- Badania sejsmiczne potwierdziły prawdopodobieństwo występowania złóż węglowodorów na obszarze naszej koncesji. Szczegółowa interpretacja danych pozwoli nam wybrać lokalizację, która da największe szanse na pozytywny wynik prac wiertniczych - mówi Paweł Majewski, prezes PGNiG.
Obecnie trwają uzgodnienia projektowe i lokalizacyjne dla odwiertu. Jego długość wyniesie ok.3,5 tys. metrów. Pozwoli on określić potencjał wydobywczy koncesji, na której działa firma. Początek wiercenia zaplanowano na trzeci kwartał przyszłego roku.
Koncesja PGNiG w Ras al-Chajma ma powierzchnię 619 km kwadratowych. Jej zakres obejmuje poszukiwanie, rozpoznawanie i wydobywanie węglowodorów. Prace przebiegają w trzech dwuletnich okresach poszukiwawczych, z możliwością przedłużenia do czasu zakończenia prac rozpoznawczych. W dalszej kolejności przewidziano trzydziestoletnie wydobycie.
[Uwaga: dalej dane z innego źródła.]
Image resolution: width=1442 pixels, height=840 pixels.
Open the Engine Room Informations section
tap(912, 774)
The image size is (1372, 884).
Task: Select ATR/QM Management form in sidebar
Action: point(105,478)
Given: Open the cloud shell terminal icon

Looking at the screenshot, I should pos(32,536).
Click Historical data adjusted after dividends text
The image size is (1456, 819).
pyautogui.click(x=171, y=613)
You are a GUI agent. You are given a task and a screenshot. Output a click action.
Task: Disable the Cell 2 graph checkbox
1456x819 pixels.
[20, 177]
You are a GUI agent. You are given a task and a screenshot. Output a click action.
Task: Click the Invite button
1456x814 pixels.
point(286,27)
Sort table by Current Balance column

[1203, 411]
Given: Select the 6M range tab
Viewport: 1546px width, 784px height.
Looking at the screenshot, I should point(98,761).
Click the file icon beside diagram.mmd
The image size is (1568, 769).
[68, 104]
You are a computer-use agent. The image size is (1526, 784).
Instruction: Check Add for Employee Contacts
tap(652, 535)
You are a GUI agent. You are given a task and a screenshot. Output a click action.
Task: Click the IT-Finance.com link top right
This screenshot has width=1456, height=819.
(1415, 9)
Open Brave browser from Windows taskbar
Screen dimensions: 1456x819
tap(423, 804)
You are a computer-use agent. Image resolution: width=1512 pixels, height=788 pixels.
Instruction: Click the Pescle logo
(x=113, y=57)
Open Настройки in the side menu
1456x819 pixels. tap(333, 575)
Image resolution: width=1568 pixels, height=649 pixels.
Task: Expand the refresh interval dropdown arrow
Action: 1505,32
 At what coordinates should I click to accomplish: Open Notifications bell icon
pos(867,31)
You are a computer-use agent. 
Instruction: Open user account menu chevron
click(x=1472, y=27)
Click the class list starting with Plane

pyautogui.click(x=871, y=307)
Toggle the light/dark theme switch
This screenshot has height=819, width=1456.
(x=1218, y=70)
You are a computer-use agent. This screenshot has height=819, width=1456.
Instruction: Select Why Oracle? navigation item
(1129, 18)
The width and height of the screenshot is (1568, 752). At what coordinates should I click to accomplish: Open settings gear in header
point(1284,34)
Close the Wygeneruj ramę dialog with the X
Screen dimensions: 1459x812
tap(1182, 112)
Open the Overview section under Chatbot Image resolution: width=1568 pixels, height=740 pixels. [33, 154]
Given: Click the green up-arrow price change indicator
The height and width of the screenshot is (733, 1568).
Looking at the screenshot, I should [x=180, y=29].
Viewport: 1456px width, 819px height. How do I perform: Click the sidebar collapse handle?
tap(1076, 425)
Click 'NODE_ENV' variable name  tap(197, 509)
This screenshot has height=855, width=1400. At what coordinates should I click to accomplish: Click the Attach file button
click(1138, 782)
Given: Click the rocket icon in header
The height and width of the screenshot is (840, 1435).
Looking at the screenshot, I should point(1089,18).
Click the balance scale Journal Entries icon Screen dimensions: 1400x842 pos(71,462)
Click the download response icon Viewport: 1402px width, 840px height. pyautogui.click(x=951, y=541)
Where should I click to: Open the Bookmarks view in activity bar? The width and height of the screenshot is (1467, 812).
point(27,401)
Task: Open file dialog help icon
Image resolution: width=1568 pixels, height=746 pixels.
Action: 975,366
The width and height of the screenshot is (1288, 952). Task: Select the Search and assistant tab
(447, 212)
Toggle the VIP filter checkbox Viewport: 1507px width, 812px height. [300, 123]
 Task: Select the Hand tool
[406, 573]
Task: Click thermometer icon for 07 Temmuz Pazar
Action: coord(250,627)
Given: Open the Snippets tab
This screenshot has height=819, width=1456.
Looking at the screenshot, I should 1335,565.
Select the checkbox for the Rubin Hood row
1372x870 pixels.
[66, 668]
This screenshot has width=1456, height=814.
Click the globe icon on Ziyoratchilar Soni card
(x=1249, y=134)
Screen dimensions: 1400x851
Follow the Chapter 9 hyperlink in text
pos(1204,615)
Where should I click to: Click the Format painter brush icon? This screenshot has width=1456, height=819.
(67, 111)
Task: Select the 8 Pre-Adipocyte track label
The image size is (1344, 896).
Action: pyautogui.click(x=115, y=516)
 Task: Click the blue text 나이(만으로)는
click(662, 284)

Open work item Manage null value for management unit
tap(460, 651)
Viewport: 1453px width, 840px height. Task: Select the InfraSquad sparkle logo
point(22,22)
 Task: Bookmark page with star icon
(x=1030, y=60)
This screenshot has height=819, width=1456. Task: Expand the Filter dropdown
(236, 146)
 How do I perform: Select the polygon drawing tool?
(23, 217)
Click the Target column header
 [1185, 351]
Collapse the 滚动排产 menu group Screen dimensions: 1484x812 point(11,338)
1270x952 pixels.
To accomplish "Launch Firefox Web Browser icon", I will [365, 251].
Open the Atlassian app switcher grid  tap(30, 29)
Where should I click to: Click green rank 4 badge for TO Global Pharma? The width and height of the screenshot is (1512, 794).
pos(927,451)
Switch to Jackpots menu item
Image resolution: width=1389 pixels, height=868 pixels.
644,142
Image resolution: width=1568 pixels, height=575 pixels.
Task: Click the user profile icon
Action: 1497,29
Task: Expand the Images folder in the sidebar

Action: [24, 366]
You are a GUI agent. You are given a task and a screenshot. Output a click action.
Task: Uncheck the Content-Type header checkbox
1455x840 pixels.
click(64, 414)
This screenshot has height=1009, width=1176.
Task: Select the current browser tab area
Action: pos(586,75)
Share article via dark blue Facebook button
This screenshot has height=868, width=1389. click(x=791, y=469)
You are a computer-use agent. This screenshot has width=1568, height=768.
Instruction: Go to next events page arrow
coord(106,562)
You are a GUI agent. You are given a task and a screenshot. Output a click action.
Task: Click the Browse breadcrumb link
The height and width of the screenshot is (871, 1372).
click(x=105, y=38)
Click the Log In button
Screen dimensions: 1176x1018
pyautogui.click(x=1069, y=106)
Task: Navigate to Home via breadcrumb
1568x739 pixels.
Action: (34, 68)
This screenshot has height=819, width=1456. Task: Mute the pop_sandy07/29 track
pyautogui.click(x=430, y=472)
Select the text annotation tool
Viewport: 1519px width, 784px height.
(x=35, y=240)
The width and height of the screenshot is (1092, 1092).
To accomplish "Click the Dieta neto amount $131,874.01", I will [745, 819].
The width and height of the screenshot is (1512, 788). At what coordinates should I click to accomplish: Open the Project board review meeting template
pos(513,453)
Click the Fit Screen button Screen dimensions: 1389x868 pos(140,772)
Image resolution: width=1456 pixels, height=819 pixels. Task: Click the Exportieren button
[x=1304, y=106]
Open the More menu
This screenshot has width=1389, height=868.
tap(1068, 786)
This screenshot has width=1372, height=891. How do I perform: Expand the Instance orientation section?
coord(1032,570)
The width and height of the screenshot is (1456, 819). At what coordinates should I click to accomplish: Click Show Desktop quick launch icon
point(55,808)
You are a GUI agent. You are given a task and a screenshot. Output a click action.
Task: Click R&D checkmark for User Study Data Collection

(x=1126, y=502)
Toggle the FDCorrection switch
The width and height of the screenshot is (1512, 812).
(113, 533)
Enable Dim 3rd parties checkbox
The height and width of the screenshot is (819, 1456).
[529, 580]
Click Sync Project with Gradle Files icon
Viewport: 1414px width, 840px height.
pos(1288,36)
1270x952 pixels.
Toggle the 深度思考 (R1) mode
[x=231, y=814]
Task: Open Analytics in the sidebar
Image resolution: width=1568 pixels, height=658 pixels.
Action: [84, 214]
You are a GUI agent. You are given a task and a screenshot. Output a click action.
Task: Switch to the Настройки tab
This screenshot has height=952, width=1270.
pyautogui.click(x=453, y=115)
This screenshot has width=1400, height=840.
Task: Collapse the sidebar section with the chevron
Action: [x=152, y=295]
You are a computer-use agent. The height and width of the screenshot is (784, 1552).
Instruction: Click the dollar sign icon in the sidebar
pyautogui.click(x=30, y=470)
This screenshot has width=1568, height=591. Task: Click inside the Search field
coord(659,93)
Po każdym z okresów poszukiwawczych firma ma możliwość rezygnacji z udziałów w koncesji.
Umowę w sprawie poszukiwań i wydobycia podpisano w styczniu 2019 roku. W emiracie został utworzony oddział PGNiG, który w kwietniu 2019 r. uzyskał licencję na prowadzenie działalności. Pierwszy etap prac poszukiwawczych polegał na wykonaniu trójwymiarowego zdjęcia sejsmicznego. Za jego realizację odpowiadała Geofizyka Toruń, spółka z grupy PGNiG.